_STATED EXERCISE A_: Duplicate every line of the item position entries word for word, and leave the pictures out of your copy.

**** EXCERPTED PASSAGE ****

Under Moses, the people of Israel no doubt thought that the Kingdom of God had come in its fullness in their day. It was not revealed to them that there was much more yet to come, except in a progressive revelation of the prophets who came later. Even so, most of the people did not understand the true meaning of their own feast days. They had focused too much upon the rituals themselves in trying to please God. This is why they did not recognize the true Lamb of God when John pointed Him out to the people (John 1:29), nor did they see that He would have to die at Passover for the sin of the world.
The early Church understood clearly the meaning of the feast of Passover. They wrote extensively about its fulfillment in Jesus' death. But the people were only Pentecostal in their outlook. They had moved up one level, and this had greatly increased their understanding of the plan of God. However, they had little or no understanding of the feast of Tabernacles. Pentecost was their prime focus, and this is perfectly understandable, for it was a new and marvelous thing in the earth. To many, it was the end and goal of all history. But the revelation of Tabernacles was not clearly understood, because it was too early for this to be revealed. Kingdom people had to have opportunity to explore the marvels of Pentecost before overwhelming them with a serious revelation of Tabernacles.
So God saved the revelation of the feast of Tabernacles for the end of the Pentecostal Age in the twentieth century. The types and shadows of Scripture seem to indicate that the Pentecostal Age was meant to last for about 40 Jubilee cycles, or 1960 years (49 x 40). A Jubilee time cycle is 49 years. The Jubilee year was the fiftieth year, but that was also the first year of the next Jubilee cycle. God measures time in sevens, and so 40 Jubilees of time would be 1960 years. It may be, then, that the Pentecostal Age, which began in 33 AD, began to come to a close in 1993 in preparation for a greater Age to come under the anointing of Tabernacles.
Rev. 20 uses the term chilia (“thousand”) six times. It is often argued that the term is plural, and therefore it refers to “thousands” of years, not merely one thousand. But this argument is not valid linguistically.
While it is true that the word is technically plural, this is not how the term is actually used in Greek. It is a plural that can only be properly translated in the singular to make any sense. For example, in 2 Peter 3:8 we read,
8 But do not let this one fact escape your notice, beloved, that with the Lord one day is as a thousand [chilia] years, and a thousand [chilia] years as one day.
Here “one day” is as a chilia. The normal understanding of this parallel is that ONE day = ONE thousand years.

**** THE INPUT ****

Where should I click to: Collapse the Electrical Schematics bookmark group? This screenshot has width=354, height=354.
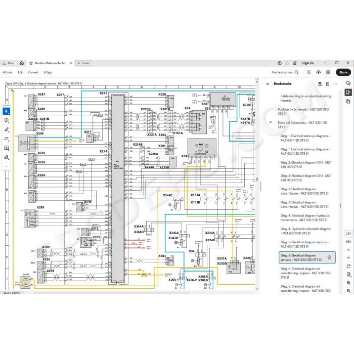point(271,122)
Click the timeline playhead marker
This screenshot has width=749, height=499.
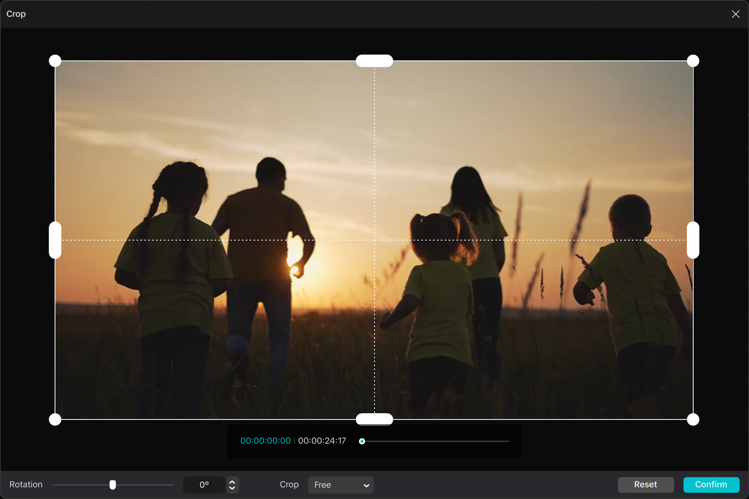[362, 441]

****

_STATED EXERCISE B_: Translate this sentence from the passage on the biblical feasts into Spanish: "The early Church understood clearly the meaning of the feast of Passover."

_EXERCISE RESPONSE A_:
Where should I click to: Collapse the Electrical Schematics bookmark group? This screenshot has width=354, height=354.
point(271,122)
Click the timeline playhead marker
This screenshot has width=749, height=499.
[362, 441]

_EXERCISE RESPONSE B_: La Iglesia primitiva entendía claramente el significado de la fiesta de la Pascua.